28 Pages Posted: 20 Jun 2018
Date Written: June 7, 2018
Thirty-two of fifty-four African countries criminalize same-sex sexual intimacy. African leaders have frequently defended such laws by characterizing homosexuality as a foreign blight, a neocolonial construction imposed on Africa by the West. Likewise, according to recent polls, most Africans believe homosexuality should not be accepted. Meanwhile, Western human rights advocates have pointed to the historical and contemporary anthropological record in asserting that homosexuality is, and has long been, a feature of African life. These advocates also note that laws proscribing homosexual activity are the true Western imposition; in many of the African countries that criminalize same-sex sexual conduct, colonial governments originally promulgated the anti-sodomy laws that Africans have now embraced and that Western governments and human rights activists now oppose.

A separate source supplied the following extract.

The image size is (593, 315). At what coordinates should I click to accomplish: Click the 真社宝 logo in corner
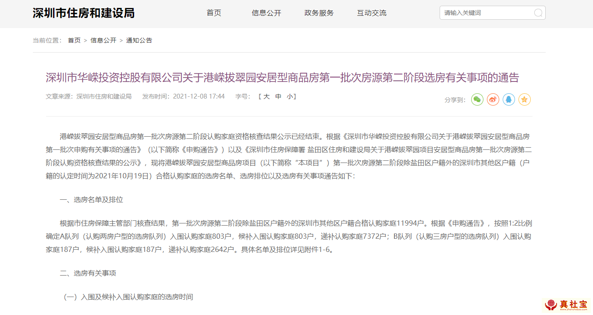[567, 305]
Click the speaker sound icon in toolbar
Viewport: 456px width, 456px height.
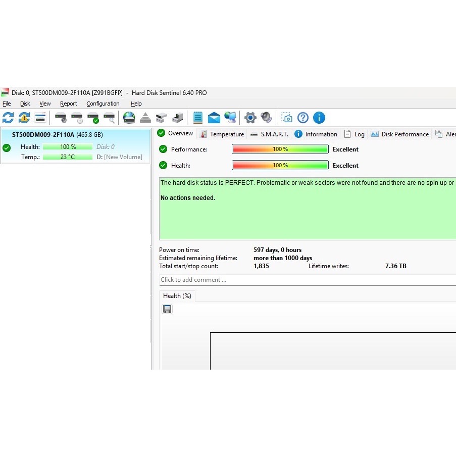267,118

In advancing their claims, proponents of the rights of sexual minorities in Africa also appeal to the liberal principles of autonomy and equality at the heart of international human rights law and enshrined in the constitutions of all modern democracies, including those of the African countries that continue to proscribe same-sex intimacy. Many agree, however, that these appeals have often been counterproductive, spurring vigorous enforcement of laws that had been largely ignored for decades in some countries, and leading to implementation of new laws detrimental to the interests of sexual minorities in other countries.
In this chapter, I provide an overview the state of African law regarding the rights of sexual minorities, and I attempt to reconcile the competing narratives offered by many African leaders, on the one hand, and advocates for the rights of sexual minorities, on the other. The anthropological record and the anti-essentialist philosophy of queer theorists reveal that there is some truth in each perspective; although same-sex sexual activity has long been a feature of societies across the continent, contemporary conceptions of homosexual identity are largely a Western cultural construct. The lack of cultural resonance for many Africans of essentialist characterizations of same-sex intimacy (including for many Africans who engage in such intimacies) may partially explain resistance to the non-discrimination arguments that Western governments and human rights advocates have offered. Moreover, the deep communitarian roots of many African cultures may partially explain resistance to liberal claims based on both equality and autonomy. Any productive path forward must include an acknowledgment both of the longstanding existence of same-sex intimacy in African societies and of its lack of conceptual correspondence in many instances to the Western notion of homosexuality. Those interested in advancing the interests of sexual minorities in Africa must also develop an appreciation of the long, sordid history of Western attempts to impose universalizing norms on African societies, of the ways in which current advocacy reproduces important features of colonial discourse, and of the resistance that such efforts are likely to engender.